1.N.5. The Endoplasmic Reticulum (ER) Fusion GTPase, Atlastin (Atlastin) Family
Shape changes and topological remodeling of membranes are essential for the identity of organelles and membrane trafficking. Although all cellular membranes have common features, membranes of different organelles create unique environments that support specialized biological functions. The endoplasmic reticulum (ER) is a prime example of this specialization, as its lipid bilayer forms an interconnected system of cisternae, vesicles, and tubules, providing a highly compartmentalized structure for a multitude of biochemical processes. A variety of peripheral and integral membrane proteins that facilitate membrane curvature generation, fission, and/or fusion have been identified. Among these, the dynamin-related proteins (DRPs) have emerged as key players. McNew et al. 2013 reviewed advances in the functional and molecular understanding of fusion DRPs, exemplified by atlastin, an ER-resident DRP that controls ER structure, function, and signaling.
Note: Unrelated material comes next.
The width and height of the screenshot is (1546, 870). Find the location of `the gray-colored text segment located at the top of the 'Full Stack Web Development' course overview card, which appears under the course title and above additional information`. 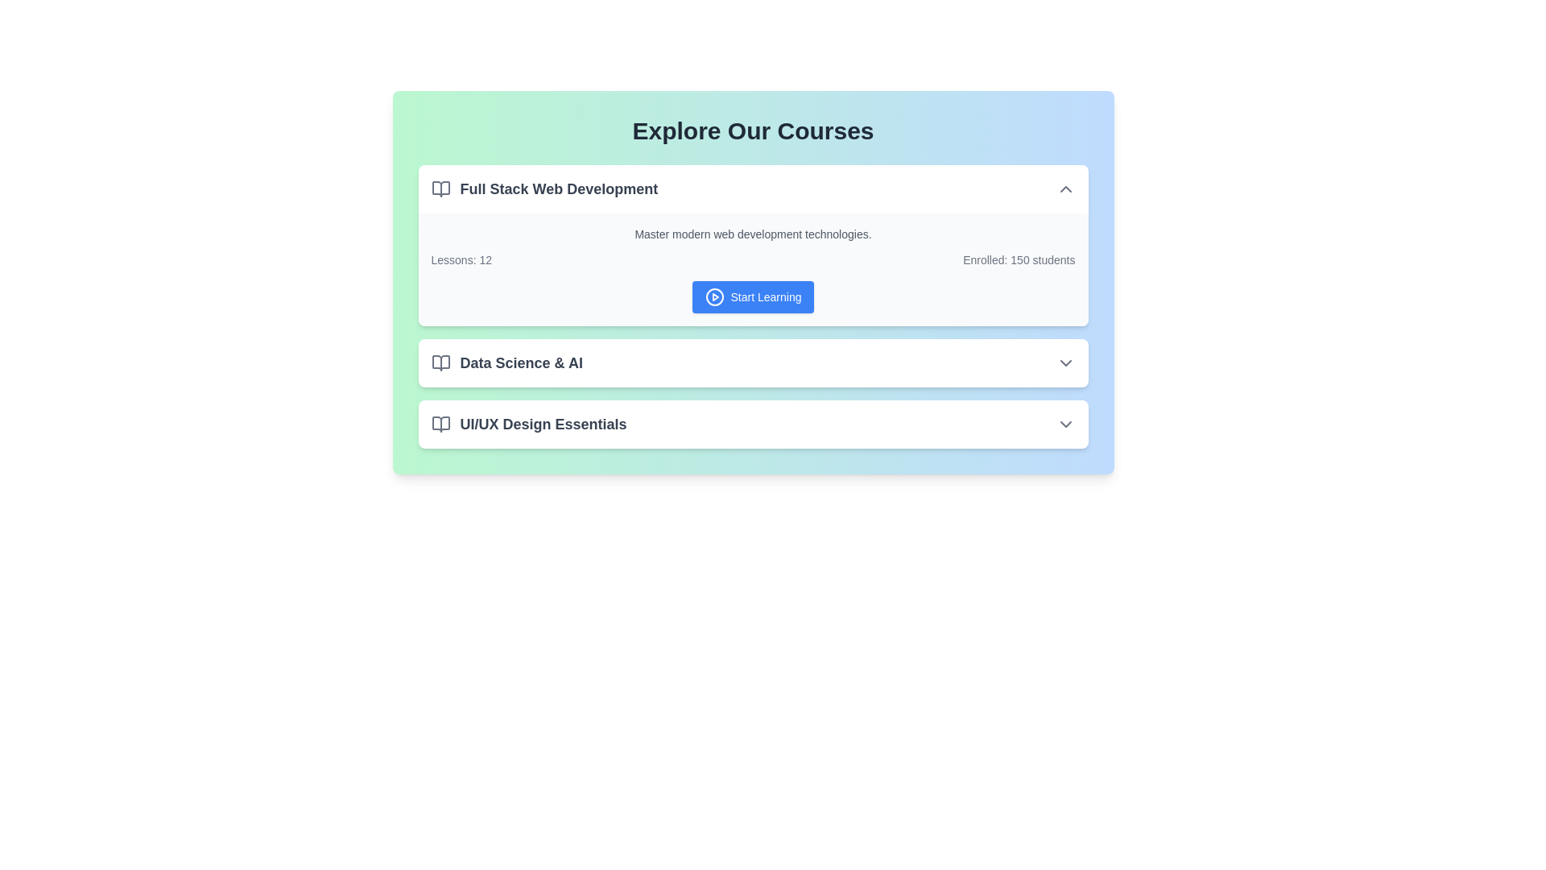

The endoplasmic reticulum (ER) membrane forms an elaborate network of tubules and sheets that is continuously remodeled. This dynamic behavior requires membrane fusion that is mediated by dynamin-like GTPases: the atlastins in metazoans and Sey1p and related proteins in yeast and plants. Crystal structures of the cytosolic domains of these membrane proteins and biochemical experiments allow them to be integrated into a model that explains many aspects of the molecular mechanism by which these membrane-bound GTPases mediate membrane fusion (Hu and Rapoport 2016).